Blue Whale a Sarno, i quotidiani locali denunciano una tragedia sfiorata parlando di un undicenne che avrebbe cercato di togliersi la vita indottrinato dal challange dell'orrore. Poi la smentita: "Una bravata per richiamare l'attenzione".
Blue Whale a Sarno: il challange dell'orrore sembrava essere arrivato ufficialmente anche in Italia e, per la precisione, in Campania dove - raccontava Il Mattino - un undicenne del posto avrebbe cercato di togliersi la vita raggiungendo il tetto del locale teatro De Lise in piazza Cinque Maggio prima di essere tratto in salvo dall'intervento degli amici che - accorsi sul posto - avrebbero impedito che il ragazzo mettesse in atto la cinquantesima regola di questa sfida al suicidio: "salta nel vuoto, muori".
Una notizia che sembrava confermare la presenza del Blue Whale anche nel nostro paese (addosso al ragazzo, continuava il giornale campano, sarebbero stati trovati gli ormai tristemente noti segni di autolesionismo) ma che - poche ore dopo la sua divulgazione - è stata smentita da un famigliare del presunto protagonista. "Una bravata - ha spiegato - fatta per attirare l’attenzione ma che poi è sfuggita di mano. Ha messo in giro questa voce, poi si è spaventato ed è scappato".
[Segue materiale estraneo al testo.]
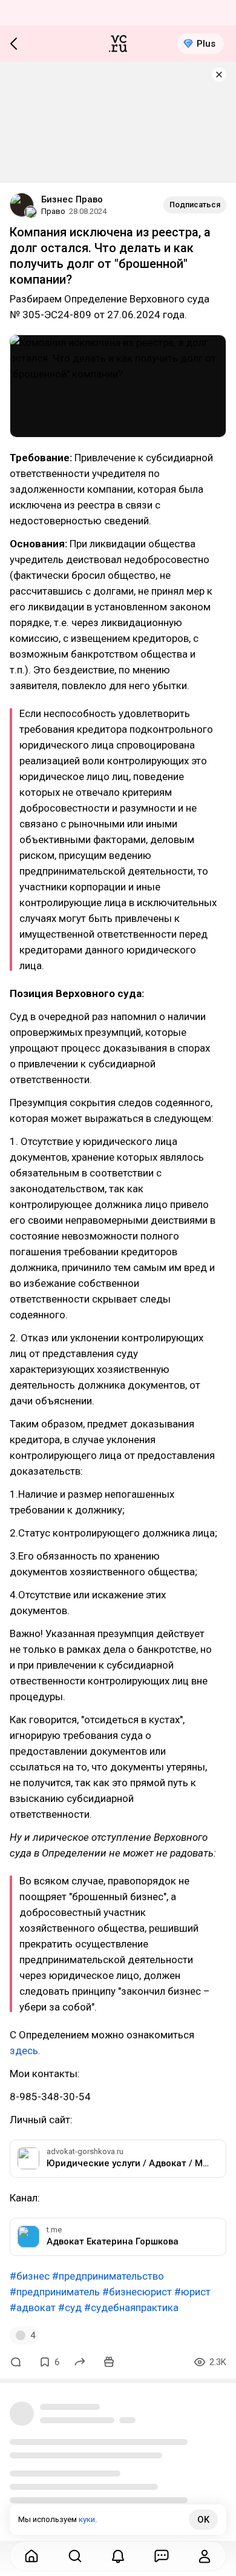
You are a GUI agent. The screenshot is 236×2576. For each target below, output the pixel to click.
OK (203, 2519)
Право (53, 211)
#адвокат (33, 2307)
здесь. (25, 2050)
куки (87, 2519)
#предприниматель (55, 2292)
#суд (70, 2307)
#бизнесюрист (137, 2292)
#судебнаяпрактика (131, 2307)
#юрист (192, 2292)
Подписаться (194, 204)
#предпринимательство (108, 2276)
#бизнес (30, 2276)
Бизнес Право (72, 199)
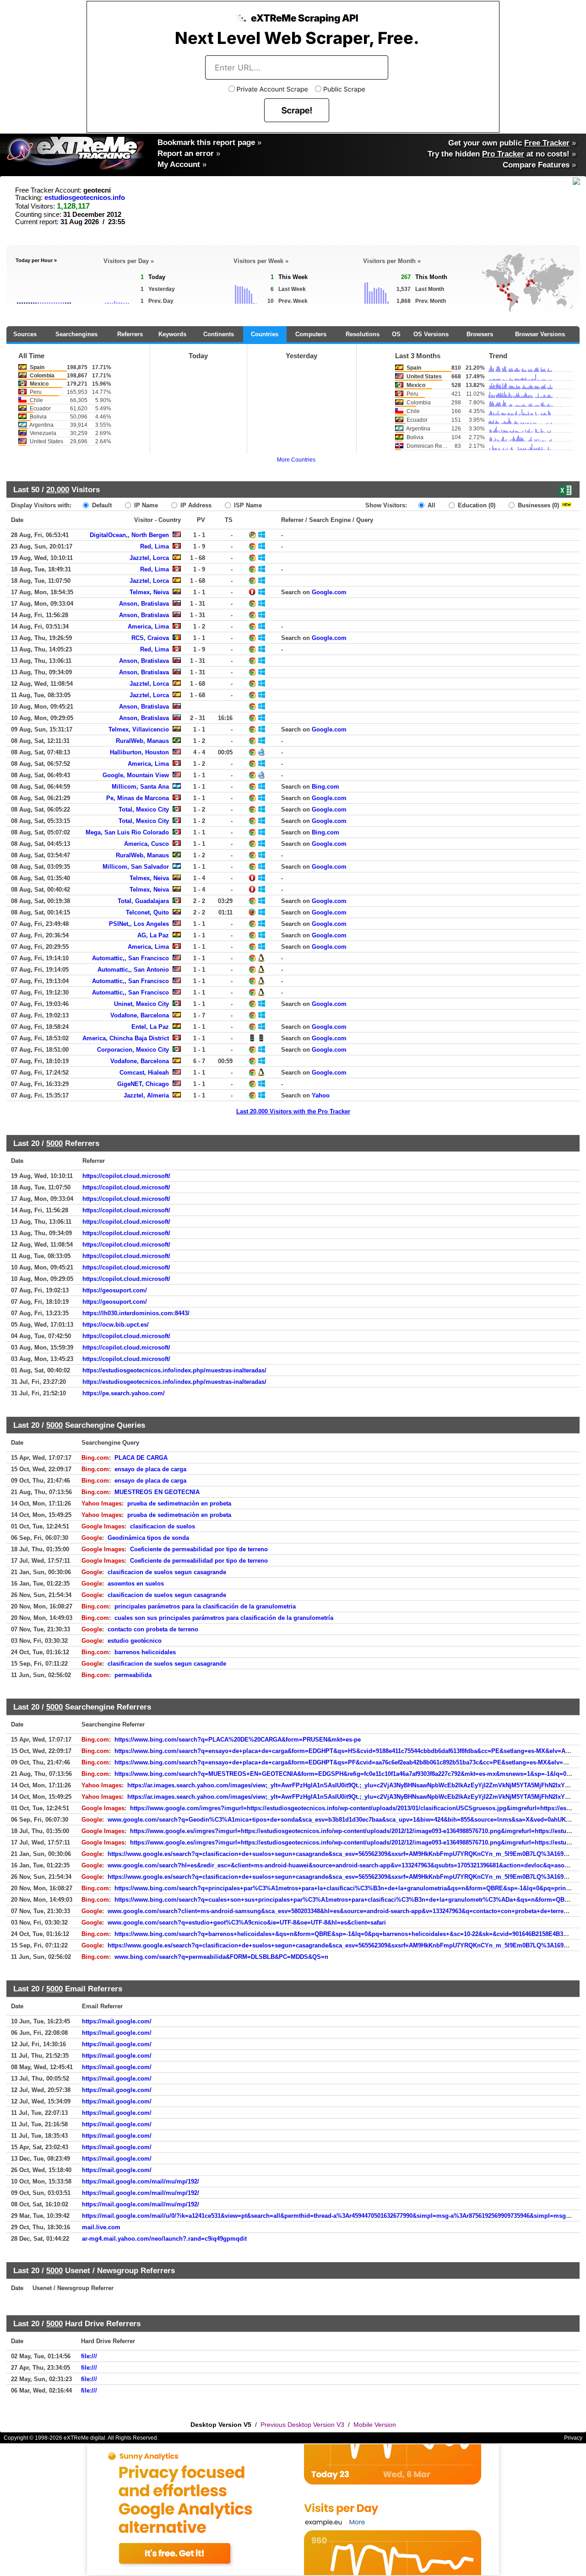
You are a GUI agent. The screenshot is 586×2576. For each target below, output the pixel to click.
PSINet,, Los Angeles (139, 923)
Insomma il ragazzino, spiega ancora il parente, "sta già subendo la giusta punizione per questa bravata" ma - almeno stando a quanto riportano i dati della rete - la situazione continua ad essere della massima allerta visto che le ricerche su "come entrare" sono ormai all'ordine del giorno nel web. E mentre i casi, esagerati o reali che siano, si moltiplicano ("Stiamo lavorando - spiega la vice questore aggiunto Elvira D’Amato - su circa 40 segnalazioni ma potenzialmente i casi sono molti di più") non vale nemmeno più la pena di interrogarsi se si tratti di bufala o realtà perché, spiega una nota della Fondazione sulle Neuroscienze Brf, "si tratta di un effetto a cascata: l'effetto Raven è determinato da un’affiliazione di gruppo che si nutre del sistema apparentemente aggregativo e di una sensazione di condivisione macabra". E prosegue: "Se si pensa che un adolescente su quattro ha pensieri di suicidio, fortunatamente transitori si comprende come questa sottomissione a un imperativo di massa agisca sui nuclei fondamentali del pensiero".
Come intervenire, quindi? Al netto delle opinioni degli immancabili complottisti che additano i media, e le notizie sul tema, come i primi responsabili di questa "moda", resta importante comunicare la situazione perché una maggior consapevolezza da parte di amici e genitori sui rischi connessi al challange porta a segnalazioni (che possono essere inoltrate anche online sul sito del Commissariato di Polizia Postale) e interventi tempestivi. Interventi capaci di salvare delle vite.
Le vite di figli, compagni di scuola, conoscenti, vicini di casa, sconosciuti follower e amici di Facebook. Le vite di giovani che si trovano nell'occhio di un macabro ciclone di auto-distruzione. Le vite di chi, indirettamente, chiede aiuto proprio tramite quei post che raccontano il suo count down verso il suicidio.